• **Task prompt**: Please rewrite the records below, replacing "color swatch" with "color sample" and keeping everything else unchanged. Leave the pictures out of your answer.

• **Records for the task**:

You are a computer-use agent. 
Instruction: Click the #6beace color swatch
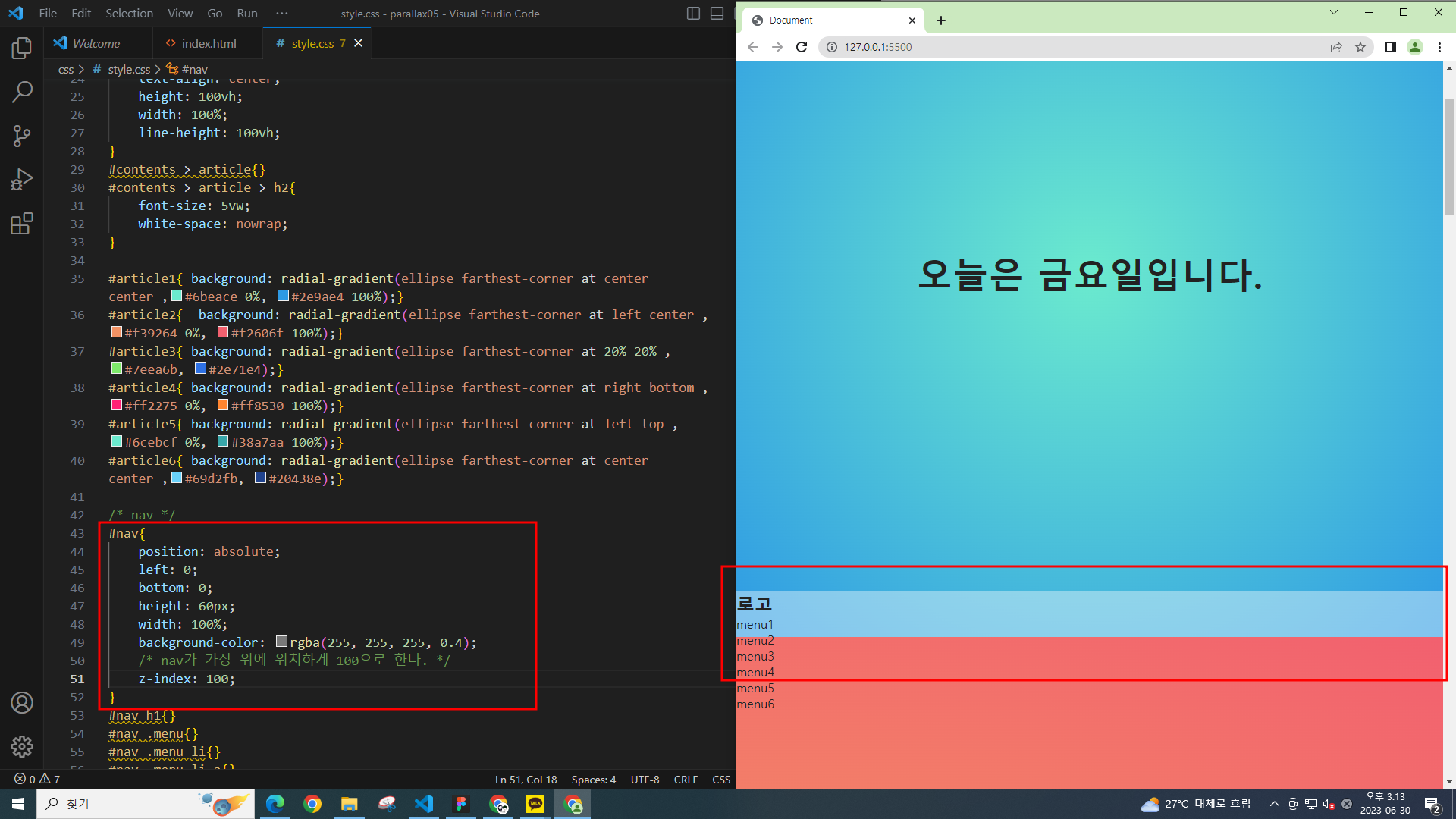tap(177, 297)
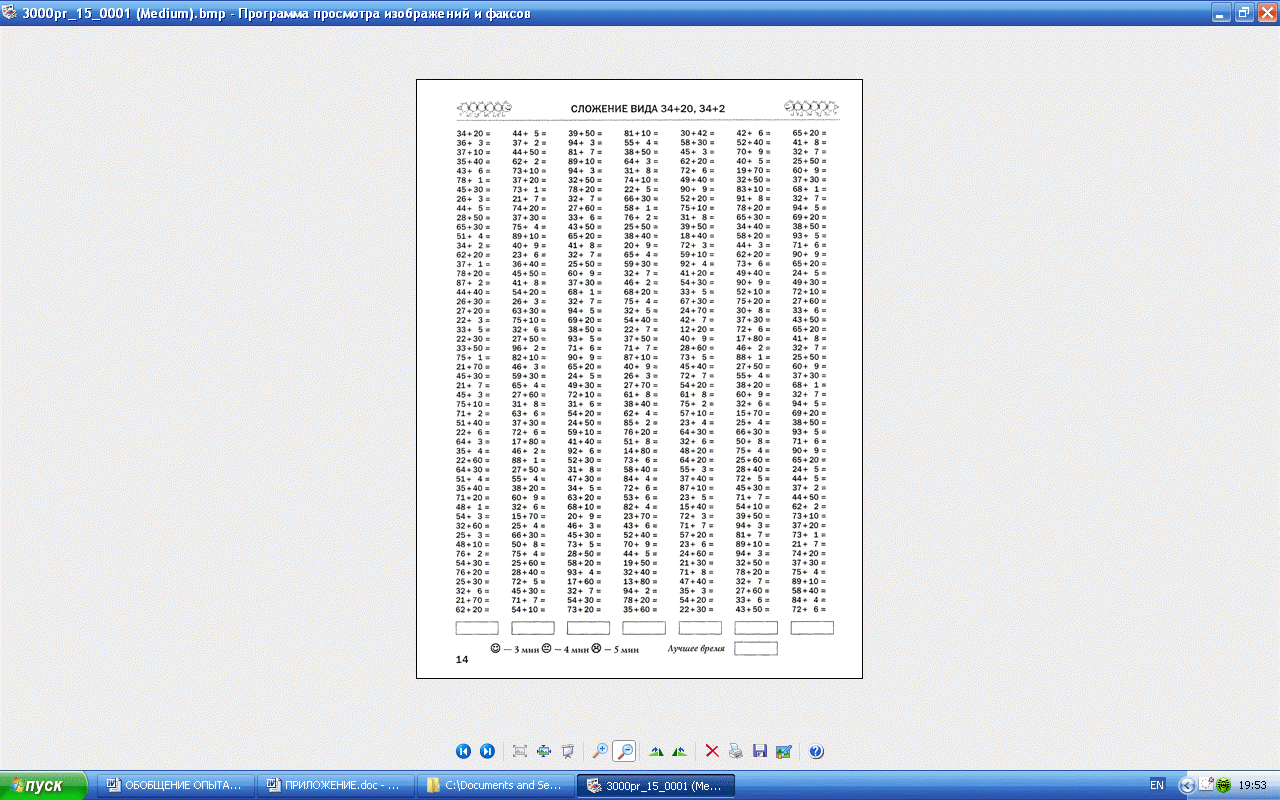Image resolution: width=1280 pixels, height=800 pixels.
Task: Open keyboard language indicator in tray
Action: pyautogui.click(x=1157, y=786)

• **Expected answer**:
You are a computer-use agent. 
Instruction: Click the #6beace color sample
tap(177, 297)
Image resolution: width=1280 pixels, height=800 pixels.
Task: Open keyboard language indicator in tray
Action: pyautogui.click(x=1157, y=786)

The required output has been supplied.